■ **Required task**
Please reproduce the listing below word for word, beginning at its first line and stopping after the line that contains "click(x=1406, y=11)". Omit the pictures from your answer.

■ **Provided records**
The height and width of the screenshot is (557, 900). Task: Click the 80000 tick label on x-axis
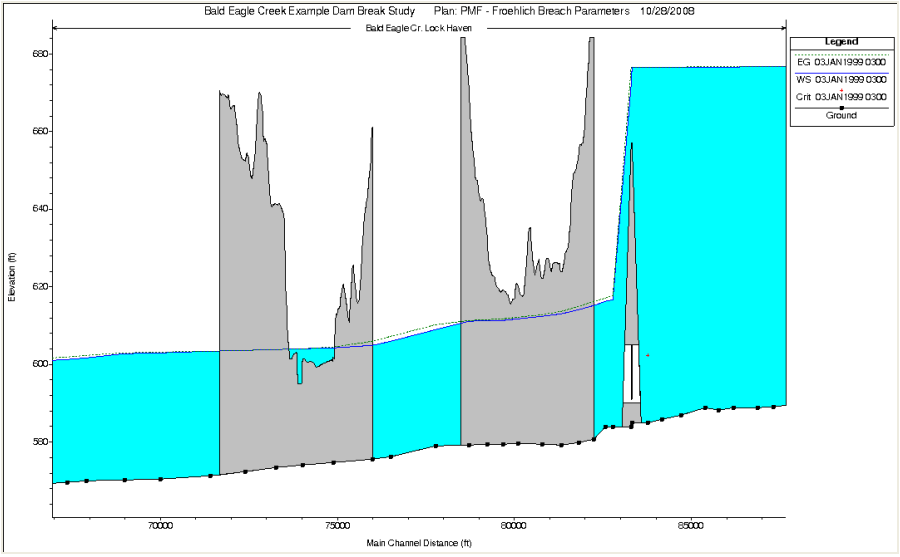click(x=513, y=525)
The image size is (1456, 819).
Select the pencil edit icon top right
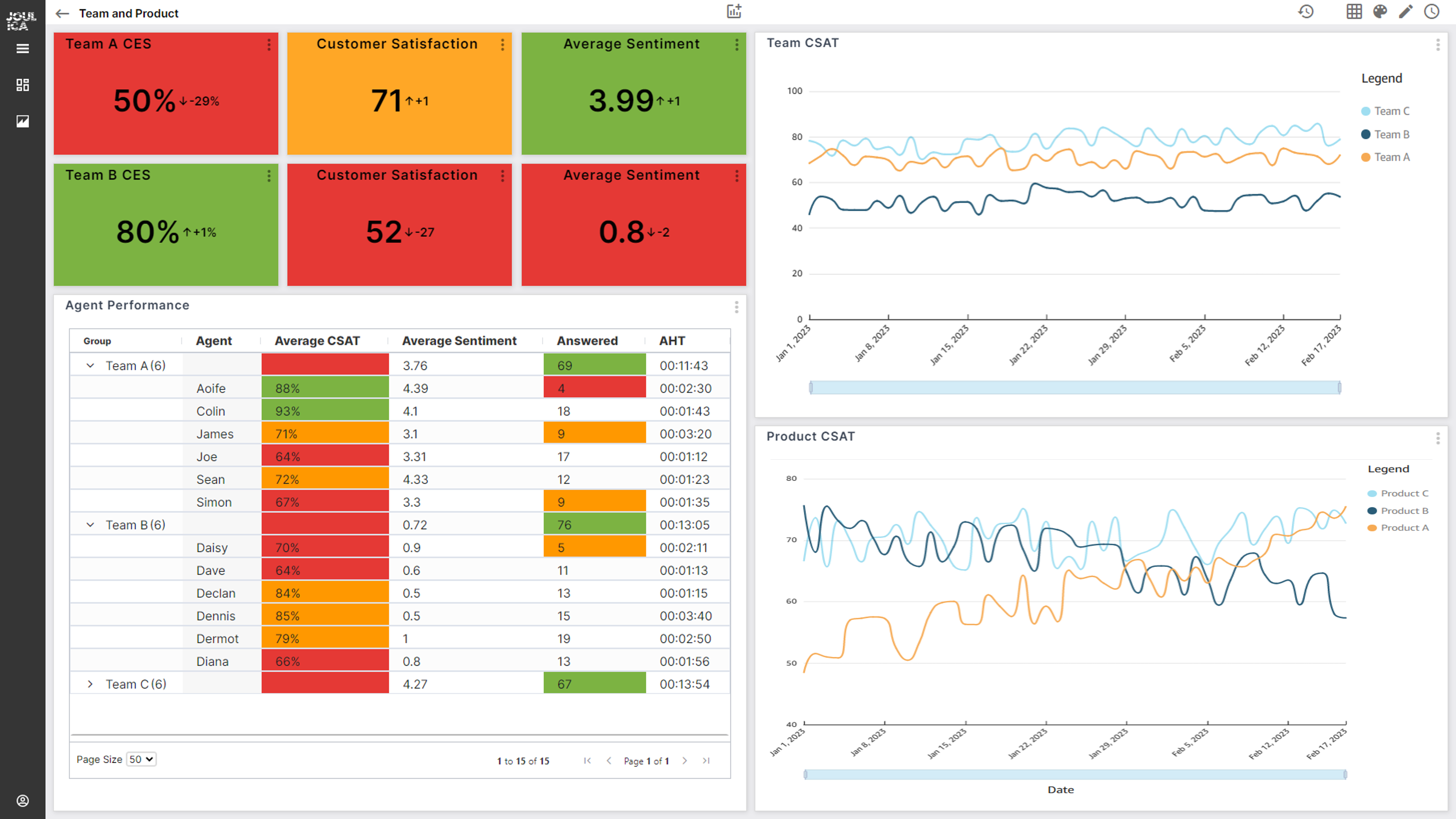click(x=1406, y=11)
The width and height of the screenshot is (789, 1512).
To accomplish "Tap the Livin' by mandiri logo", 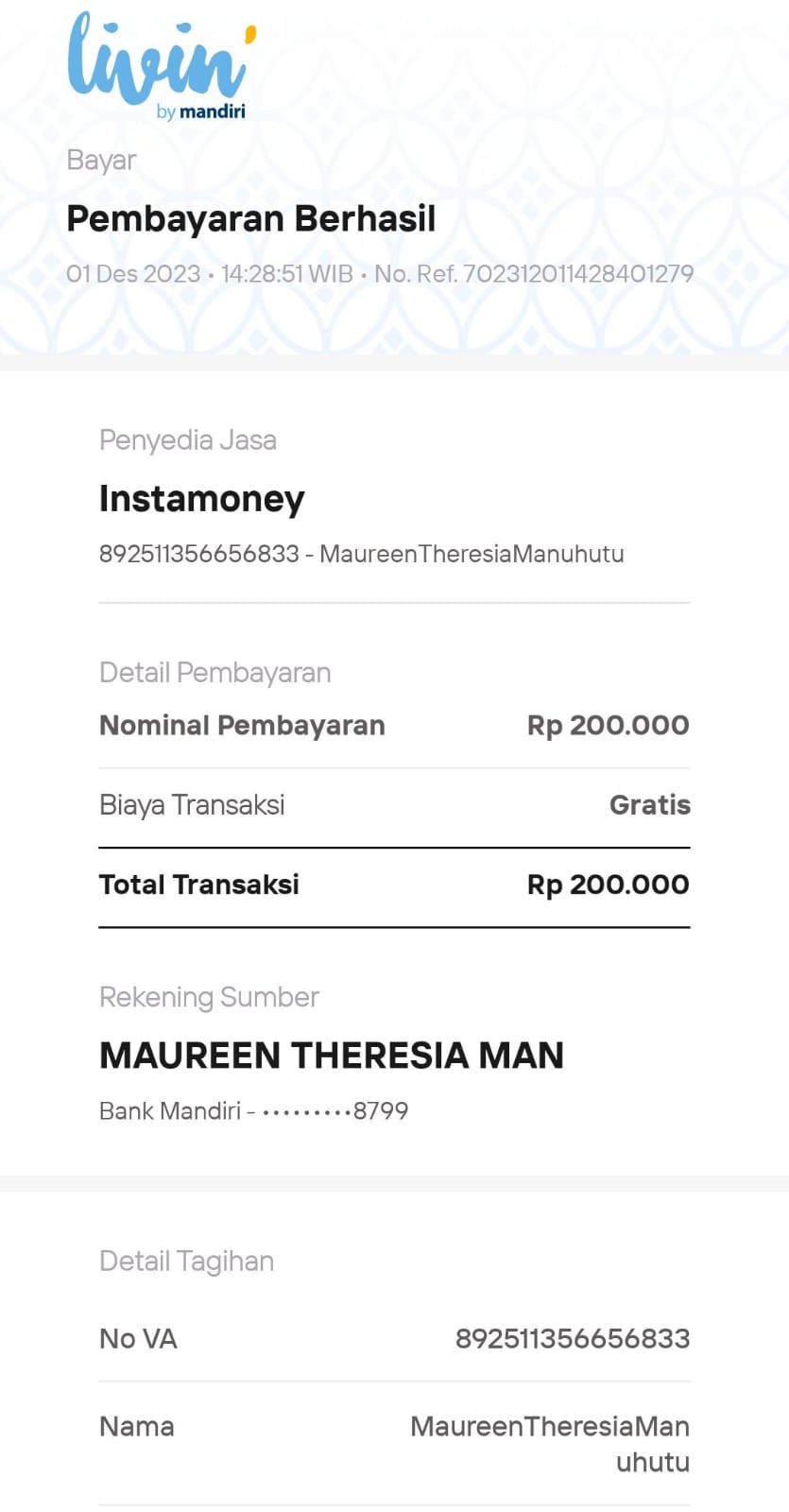I will (x=162, y=67).
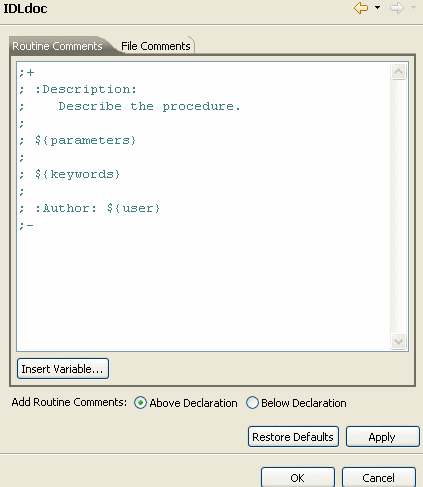Switch to the File Comments tab
The height and width of the screenshot is (487, 423).
coord(156,46)
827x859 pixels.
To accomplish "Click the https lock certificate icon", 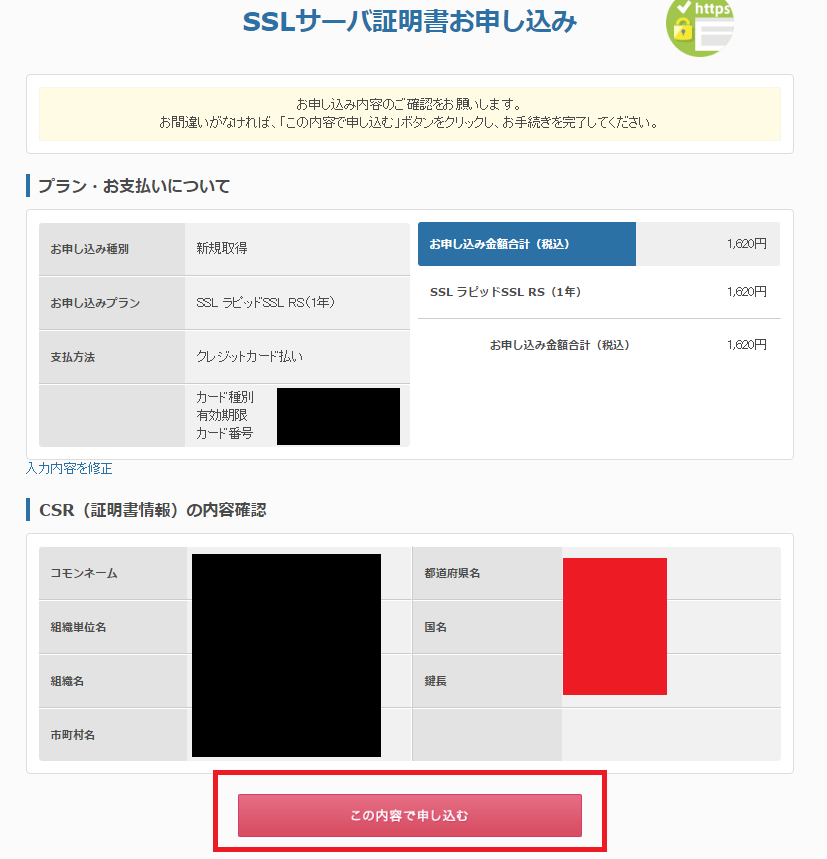I will tap(700, 26).
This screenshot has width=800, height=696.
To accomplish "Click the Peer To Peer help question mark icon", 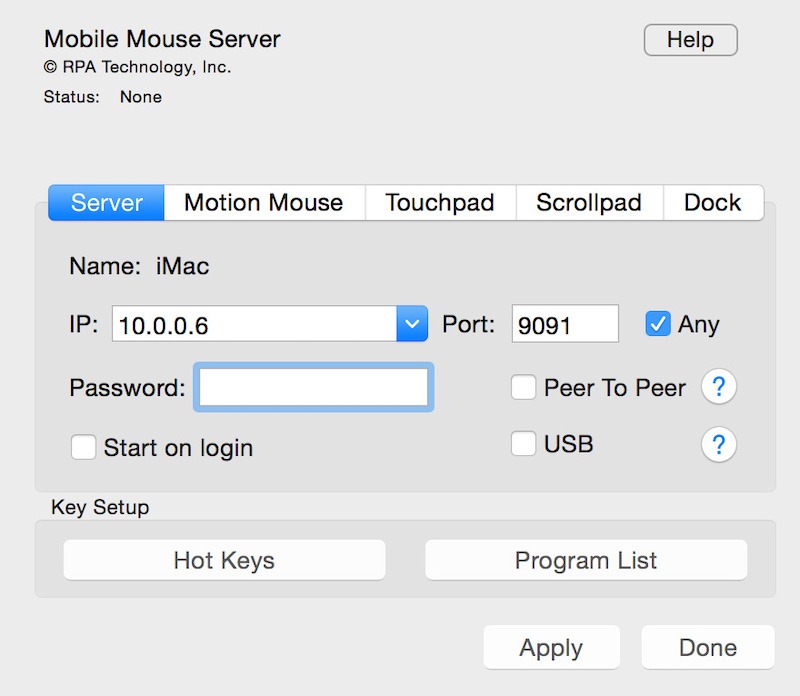I will [719, 387].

■ **Response**
The height and width of the screenshot is (557, 900). Task: Click the 80000 tick label on x-axis
click(x=513, y=525)
The image size is (1456, 819).
Select the pencil edit icon top right
click(x=1406, y=11)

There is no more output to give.